Please copy out all the data. Every detail stays the same.

Stored items from a collection:
···

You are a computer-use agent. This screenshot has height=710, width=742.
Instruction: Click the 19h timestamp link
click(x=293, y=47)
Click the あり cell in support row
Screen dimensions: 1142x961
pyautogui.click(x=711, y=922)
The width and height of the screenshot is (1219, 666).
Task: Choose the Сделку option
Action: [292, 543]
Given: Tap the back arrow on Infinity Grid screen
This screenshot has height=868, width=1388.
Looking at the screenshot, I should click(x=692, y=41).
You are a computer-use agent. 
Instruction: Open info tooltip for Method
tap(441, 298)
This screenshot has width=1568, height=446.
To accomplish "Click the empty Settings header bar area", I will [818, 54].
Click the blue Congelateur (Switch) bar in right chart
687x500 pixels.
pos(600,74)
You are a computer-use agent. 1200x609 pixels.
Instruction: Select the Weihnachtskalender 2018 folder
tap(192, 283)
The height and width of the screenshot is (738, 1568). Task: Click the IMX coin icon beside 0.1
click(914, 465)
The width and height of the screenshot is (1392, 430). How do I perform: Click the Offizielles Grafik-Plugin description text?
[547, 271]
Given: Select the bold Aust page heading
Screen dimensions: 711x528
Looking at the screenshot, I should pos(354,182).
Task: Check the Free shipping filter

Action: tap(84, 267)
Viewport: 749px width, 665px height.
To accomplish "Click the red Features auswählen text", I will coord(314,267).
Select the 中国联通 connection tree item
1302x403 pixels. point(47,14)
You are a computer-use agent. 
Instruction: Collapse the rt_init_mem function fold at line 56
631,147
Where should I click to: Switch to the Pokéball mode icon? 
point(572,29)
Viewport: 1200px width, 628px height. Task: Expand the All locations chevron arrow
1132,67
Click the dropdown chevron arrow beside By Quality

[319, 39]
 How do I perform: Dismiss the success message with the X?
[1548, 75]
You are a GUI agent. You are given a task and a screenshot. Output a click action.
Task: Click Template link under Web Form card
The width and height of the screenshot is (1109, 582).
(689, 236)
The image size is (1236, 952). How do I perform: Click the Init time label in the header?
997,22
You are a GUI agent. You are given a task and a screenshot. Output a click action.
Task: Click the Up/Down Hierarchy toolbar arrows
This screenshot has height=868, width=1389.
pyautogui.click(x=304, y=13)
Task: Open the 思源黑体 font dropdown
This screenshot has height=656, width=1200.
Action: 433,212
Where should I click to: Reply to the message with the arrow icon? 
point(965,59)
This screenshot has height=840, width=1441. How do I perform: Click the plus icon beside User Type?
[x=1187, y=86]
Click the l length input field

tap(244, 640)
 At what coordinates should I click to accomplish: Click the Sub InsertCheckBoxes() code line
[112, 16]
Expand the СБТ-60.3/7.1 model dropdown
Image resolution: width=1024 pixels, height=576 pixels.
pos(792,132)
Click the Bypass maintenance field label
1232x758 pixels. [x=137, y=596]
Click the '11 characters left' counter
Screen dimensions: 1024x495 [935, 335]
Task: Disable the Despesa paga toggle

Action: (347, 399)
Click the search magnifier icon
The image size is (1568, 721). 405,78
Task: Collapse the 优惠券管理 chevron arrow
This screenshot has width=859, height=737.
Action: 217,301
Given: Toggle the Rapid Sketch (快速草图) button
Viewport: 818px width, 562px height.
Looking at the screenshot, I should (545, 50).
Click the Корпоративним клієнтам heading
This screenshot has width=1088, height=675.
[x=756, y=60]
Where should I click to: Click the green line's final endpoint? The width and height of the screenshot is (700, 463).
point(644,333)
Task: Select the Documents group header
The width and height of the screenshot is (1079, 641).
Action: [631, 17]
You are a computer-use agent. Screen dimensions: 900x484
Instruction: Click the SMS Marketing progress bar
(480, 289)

···

• **Answer box**:
You are a computer-use agent. This screenshot has height=710, width=742.
Instruction: Click the 19h timestamp link
click(x=293, y=47)
Click the あり cell in support row
Screen dimensions: 1142x961
pyautogui.click(x=711, y=922)
The width and height of the screenshot is (1219, 666).
Task: Choose the Сделку option
Action: [292, 543]
Given: Tap the back arrow on Infinity Grid screen
This screenshot has height=868, width=1388.
Looking at the screenshot, I should click(x=692, y=41).
You are a computer-use agent. 
Instruction: Open info tooltip for Method
tap(441, 298)
This screenshot has width=1568, height=446.
To accomplish "Click the empty Settings header bar area", I will [818, 54].
Click the blue Congelateur (Switch) bar in right chart
687x500 pixels.
pos(600,74)
You are a computer-use agent. 1200x609 pixels.
Instruction: Select the Weihnachtskalender 2018 folder
tap(192, 283)
The height and width of the screenshot is (738, 1568). Task: Click the IMX coin icon beside 0.1
click(914, 465)
The width and height of the screenshot is (1392, 430). How do I perform: Click the Offizielles Grafik-Plugin description text?
[547, 271]
Given: Select the bold Aust page heading
Screen dimensions: 711x528
Looking at the screenshot, I should pos(354,182).
Task: Check the Free shipping filter

Action: tap(84, 267)
Viewport: 749px width, 665px height.
To accomplish "Click the red Features auswählen text", I will coord(314,267).
Select the 中国联通 connection tree item
1302x403 pixels. point(47,14)
You are a computer-use agent. 
Instruction: Collapse the rt_init_mem function fold at line 56
631,147
Where should I click to: Switch to the Pokéball mode icon? 
point(572,29)
Viewport: 1200px width, 628px height. Task: Expand the All locations chevron arrow
1132,67
Click the dropdown chevron arrow beside By Quality

[319, 39]
 How do I perform: Dismiss the success message with the X?
[1548, 75]
You are a GUI agent. You are given a task and a screenshot. Output a click action.
Task: Click Template link under Web Form card
The width and height of the screenshot is (1109, 582).
(689, 236)
The image size is (1236, 952). How do I perform: Click the Init time label in the header?
997,22
You are a GUI agent. You are given a task and a screenshot. Output a click action.
Task: Click the Up/Down Hierarchy toolbar arrows
This screenshot has height=868, width=1389.
pyautogui.click(x=304, y=13)
Task: Open the 思源黑体 font dropdown
This screenshot has height=656, width=1200.
Action: 433,212
Where should I click to: Reply to the message with the arrow icon? 
point(965,59)
This screenshot has height=840, width=1441. How do I perform: Click the plus icon beside User Type?
[x=1187, y=86]
Click the l length input field

tap(244, 640)
 At what coordinates should I click to accomplish: Click the Sub InsertCheckBoxes() code line
[112, 16]
Expand the СБТ-60.3/7.1 model dropdown
Image resolution: width=1024 pixels, height=576 pixels.
pos(792,132)
Click the Bypass maintenance field label
1232x758 pixels. [x=137, y=596]
Click the '11 characters left' counter
Screen dimensions: 1024x495 [935, 335]
Task: Disable the Despesa paga toggle

Action: (347, 399)
Click the search magnifier icon
The image size is (1568, 721). 405,78
Task: Collapse the 优惠券管理 chevron arrow
This screenshot has width=859, height=737.
Action: 217,301
Given: Toggle the Rapid Sketch (快速草图) button
Viewport: 818px width, 562px height.
Looking at the screenshot, I should (545, 50).
Click the Корпоративним клієнтам heading
This screenshot has width=1088, height=675.
[x=756, y=60]
Where should I click to: Click the green line's final endpoint? The width and height of the screenshot is (700, 463).
point(644,333)
Task: Select the Documents group header
The width and height of the screenshot is (1079, 641).
Action: [631, 17]
You are a computer-use agent. Screen dimensions: 900x484
Instruction: Click the SMS Marketing progress bar
(480, 289)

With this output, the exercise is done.